To help me, I use contracts for difference, CFDs, which are stock substitutes and provide me with gearing several times my initial capital. For example, when starting, I was able to have exposure of nearly £1m, about eight times my starting capital which, if handled correctly, can enhance returns considerably.
At the start of this year, my pension was valued at £150,000. By the first week of February, it had risen to £180,000 and by the third week of March (the time of writing) has risen to £230,000. That is a 50% increase in less than three months.
Certain points emerge. I notice, for example, that from Monday March 6 to Wednesday March 8, the pension dropped from £205,000 to £180,000. So great was my pain on that Wednesday afternoon, with all the stock markets falling and Wall Street expected to drop 100 points on the open market that I had to leave my office and seek refuge on the driving range. Otherwise I might have panicked and sold at the bottom.

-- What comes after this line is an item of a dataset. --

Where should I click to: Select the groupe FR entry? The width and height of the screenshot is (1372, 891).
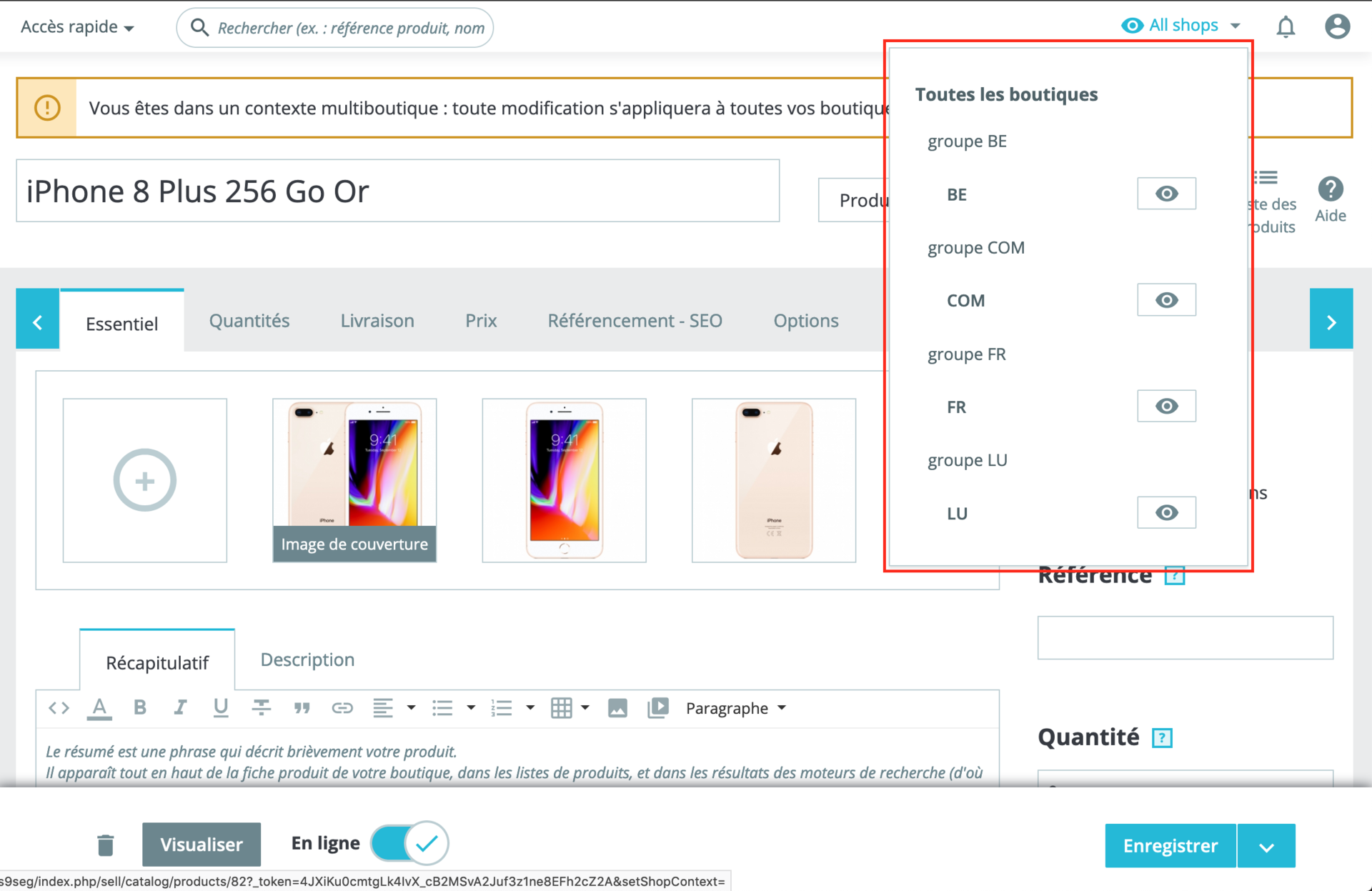[x=966, y=354]
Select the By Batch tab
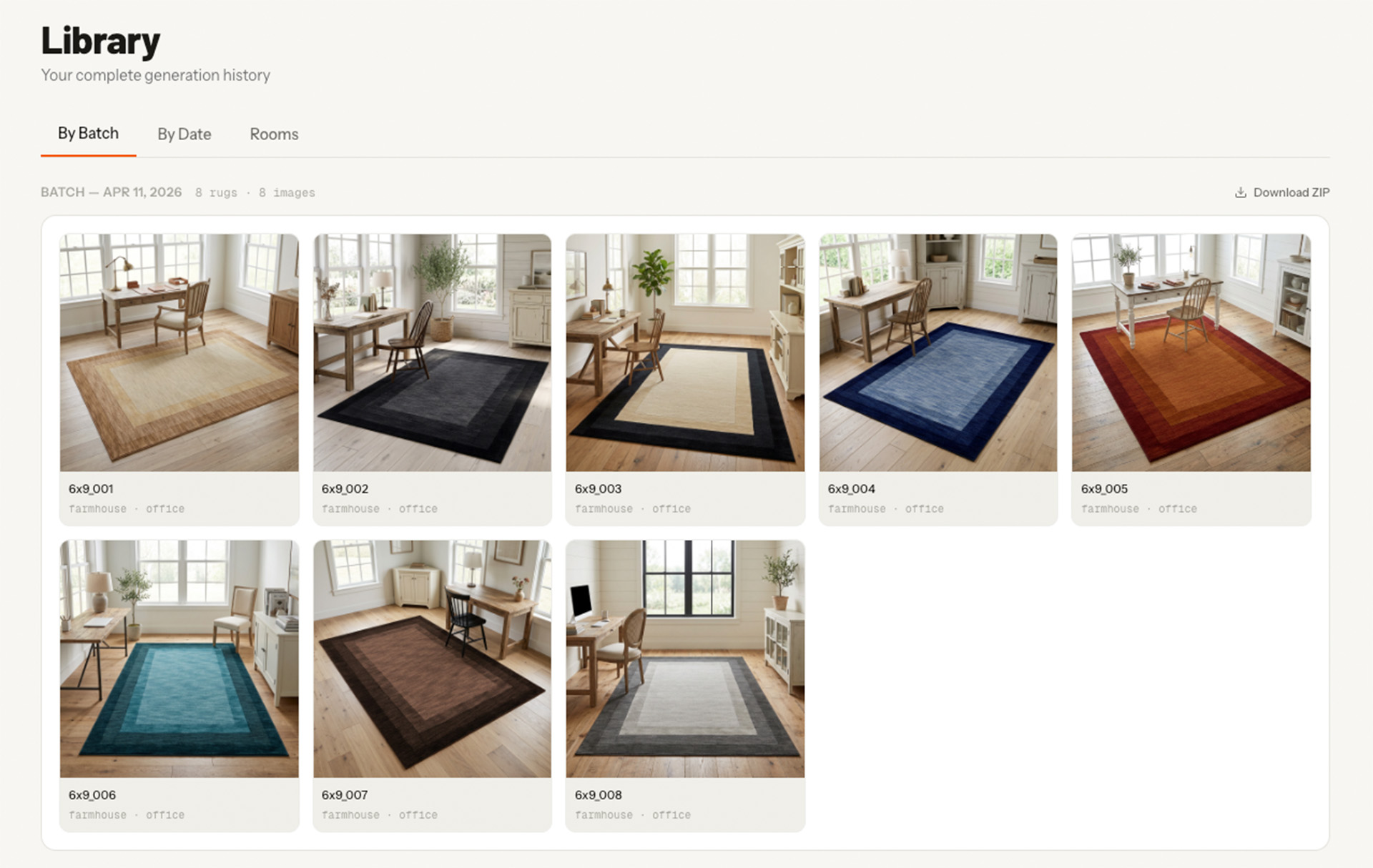1373x868 pixels. click(88, 132)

Of course I did not know that this was the bottom at the time, but I realised when I came back that the 100-point drop from Wall Street had not materialised and, in my experience, this was a “tell” that the fall was not going to continue.
It would have been an appropriate punishment for me if I had sold on the Wednesday only to see the market rally to over 6000 for the first time in five years. The market is a femme fatale adept at relieving us of our money and making us feel foolish at precisely the time when we should be increasing our exposure, not decreasing it.

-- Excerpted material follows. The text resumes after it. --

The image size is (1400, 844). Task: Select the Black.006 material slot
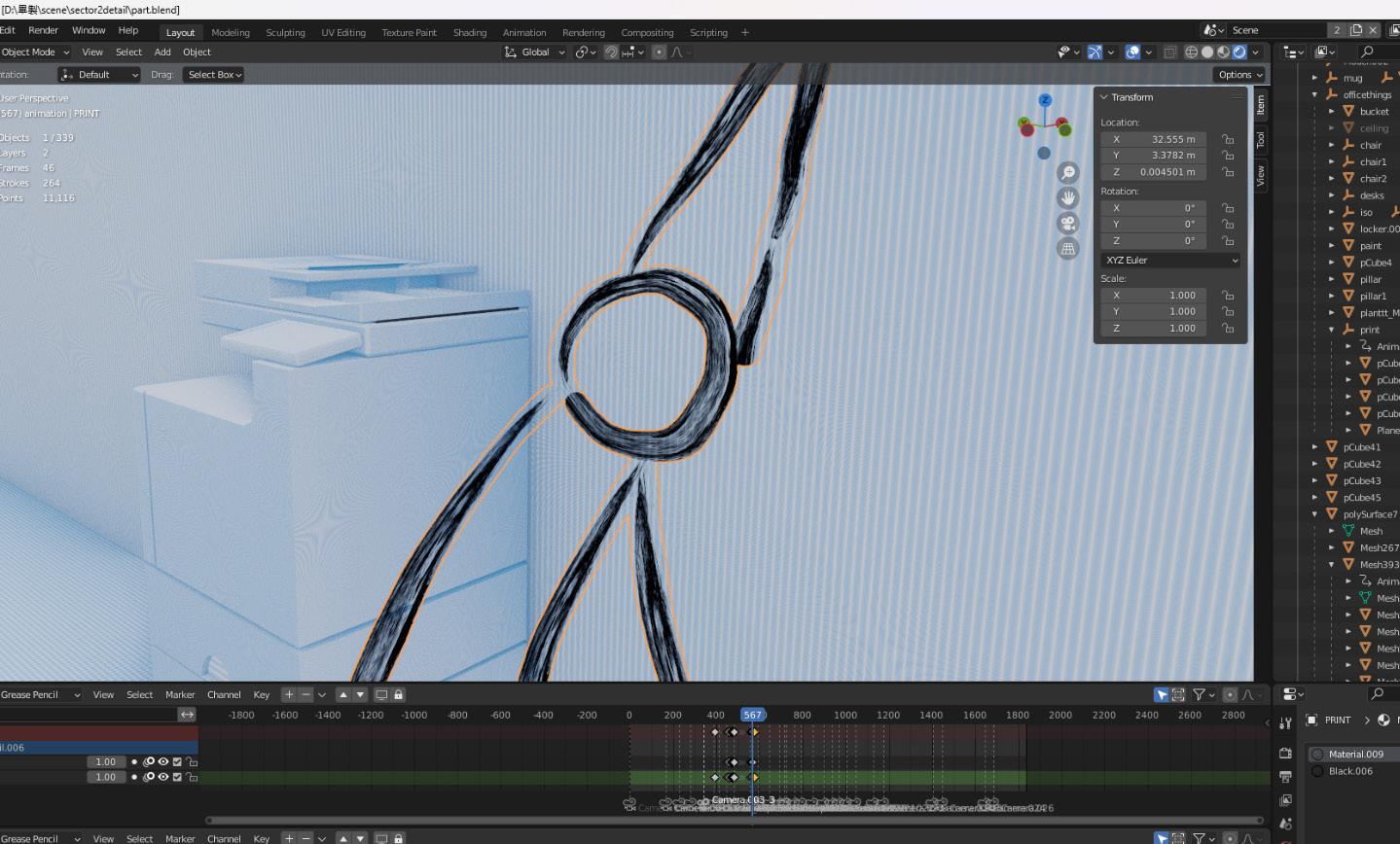[x=1349, y=771]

These sorts of leveraged gains (and losses) are quite common in currency markets, which are relatively stable by comparison to individual shares but, until recently, were unheard of in the UK.
In fact, prior to the introduction of CFDs, the private investor was limited to dealing in traded options or dealing on extended settlement.
Traded options have never caught on in the UK and consequently are only available on a limited amount of shares, whilst dealing on extended settlement is ham-fisted and very expensive. CFDs are available on every share for as long as you require and, when held within a Sipp, there is no tax to pay on the profits.
Not surprisingly, a raft of new firms have been set up to meet the demand, and three have floated on the stock exchange – IG group, London Capital (which operates the spread betting company Capital Spreads) and IFX.
In addition to CFDs on UK and US equities, all firms offer indices, currencies, commodities and interest rates – all of which can be traded as spread bets. There is also the lucrative sport betting market (which will be a money spinner over the period of the World Cup). All three companies reported results in line with robust trading in most markets, and I have a position in IG group in my pension and IFX in my personal equity plan.
I recently established a position in Aero Inventory in my pension. The company is a wholesaler of aircraft parts and reported strong six-month results. However, these results could not take into account the £92m the company rose through a placing at 433p and a rights issue at 300p – more than doubling its market capitalisation and allowing it to tender for bigger contracts. New forecasts are for pre-tax profits to rise from £6.8m to £11.9m this year, jumping to £28.7m in 2007-08, equivalent to a price/earnings ratio of 30, then 16.8 falling to 6.9 – very cheap.
Barnett Alexander is a director of Echelon Wealth Management Limited.